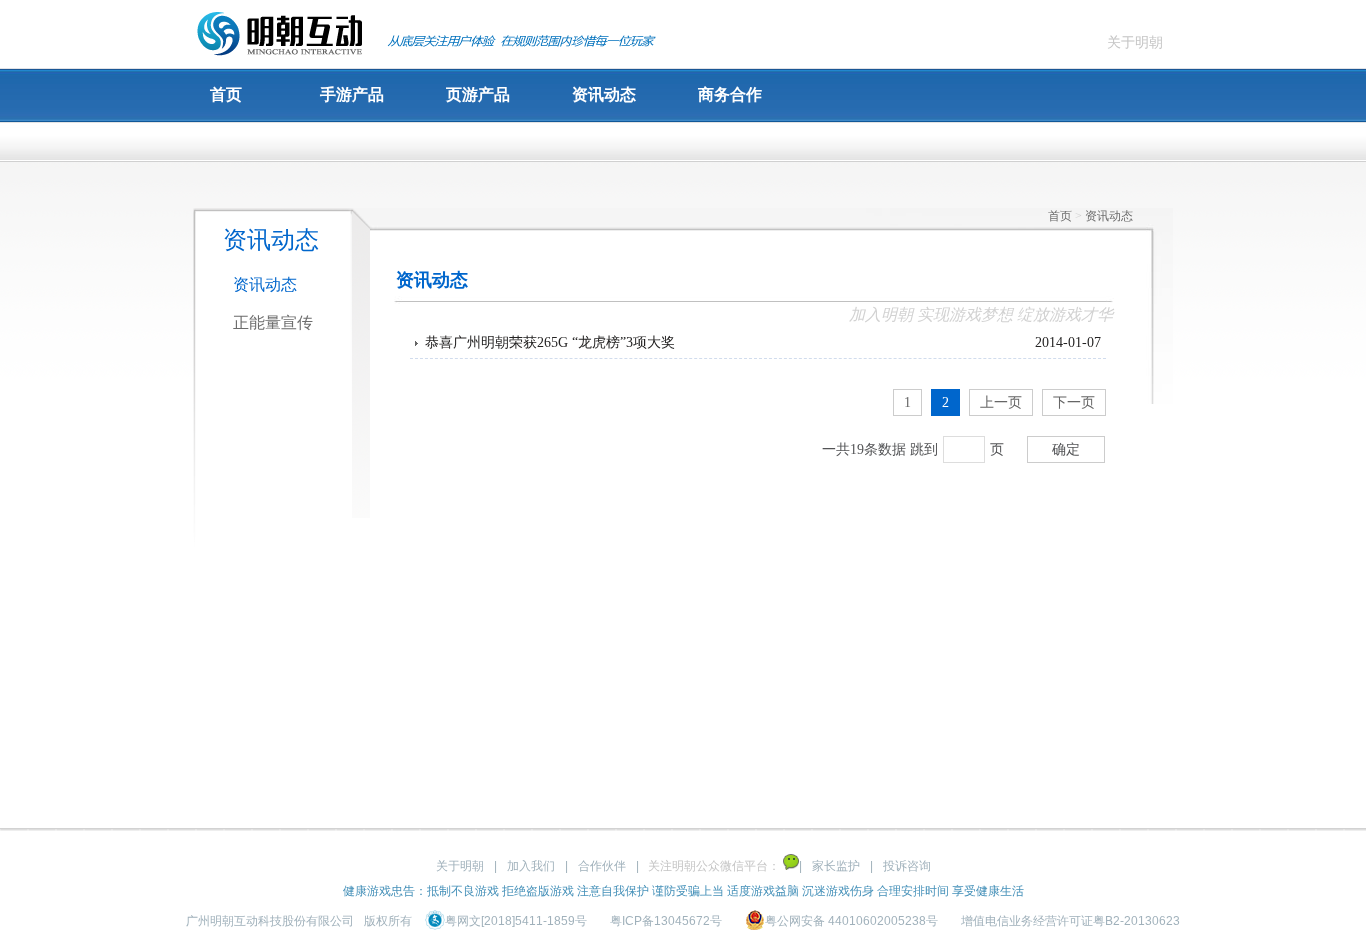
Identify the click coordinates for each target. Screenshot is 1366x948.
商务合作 (730, 94)
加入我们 (531, 866)
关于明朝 (1135, 42)
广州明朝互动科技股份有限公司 (270, 921)
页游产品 (478, 94)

═══

▸ EXERCISE PROMPT:
Wherever a picture appears in the records above, skip it and retype everything else exactly.

▸ ANSWER TO THE PROBLEM:
Identify the click coordinates for each target. Screenshot is 1366x948.
商务合作 (730, 94)
加入我们 (531, 866)
关于明朝 (1135, 42)
广州明朝互动科技股份有限公司 (270, 921)
页游产品 (478, 94)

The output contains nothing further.